On June 2, 2017, Dr. L. Rafael Reif (shown), the president of the Massachusetts Institute of Technology, sent a letter to the entire MIT community strongly disagreeing with President Donald Trump’s decision of the day before to withdraw the United States from the Paris climate agreement. Reif said that “at MIT we take great care to get the science right,” and then added, “The scientific consensus is overwhelming: As human activity emits more greenhouse gases into the atmosphere, the global average surface temperature will continue to rise, driving rising sea levels and extreme weather.”

But Reif should have known better than to claim an “overwhelming” consensus among his fellow scientists in support of his own beliefs. For example, the claimed “consensus” does not include (among many others) atmospheric scientist Dr. Richard Lindzen, a veteran member of the same MIT community Reif was addressing. On February 23, less than four months before Reif’s letter, Lindzen, who is now professor emeritus at MIT, sent a letter to Trump pointing to an attached petition signed by “more than 300 eminent scientists and other qualified individuals from around the world … urging you to withdraw from the ill-advised United Nations Framework Convention on Climate Change (UNFCCC).” The petition stated, “carbon dioxide, the target of the UNFCCC is not a pollutant but a major benefit to agriculture and other life on Earth.” When 300 “eminent scientists” go on record in opposition to UNFCCC claims — the same claims undergirding the Paris Agreement — their very numbers demonstrate that there is no “consensus” among scientists regarding these important matters.

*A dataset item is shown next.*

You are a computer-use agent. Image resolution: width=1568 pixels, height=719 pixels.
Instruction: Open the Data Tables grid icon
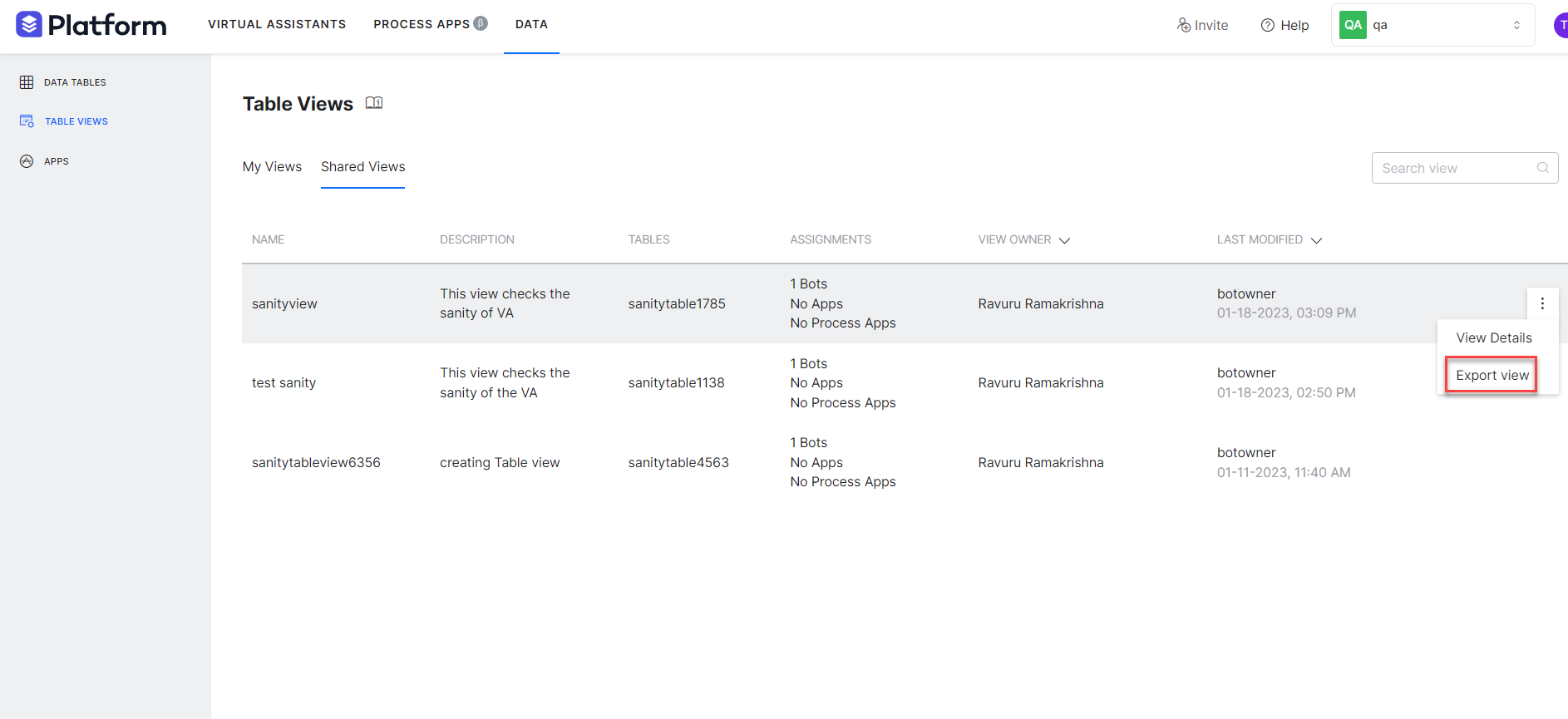27,82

One of the signers of Lindzen’s petition to Trump is Dr. Wei-Hock “Willie” Soon, whom this writer had the pleasure of meeting this summer. Soon is an astrophysicist associated with the Harvard-Smithsonian Center for Astrophysics in Cambridge, Massachusetts. He earned his Ph.D. in aerospace engineering (with distinction) from the University of Southern California in 1991. In 2004, Doctors for Disaster Preparedness awarded him the “Petr Beckmann Award for Outstanding Contributions to the Defense of Scientific Truth.” In 2014, he received the “Courage in Defense of Science” award from the George C. Marshall Foundation.

After Dr. Reif sent his letter to the MIT community, sounding the alarm about climate change, Dr. Soon and seven other climate realists rebutted his arguments in a letter of their own that surely reminded the MIT president, once again, that there is no “scientific consensus.” In addition to Soon, they are:

• J. Scott Armstrong, author, forecaster, and marketing expert at Wharton School, University of Pennsylvania. (Dr. Reif, please note: He received his Ph.D. from MIT.)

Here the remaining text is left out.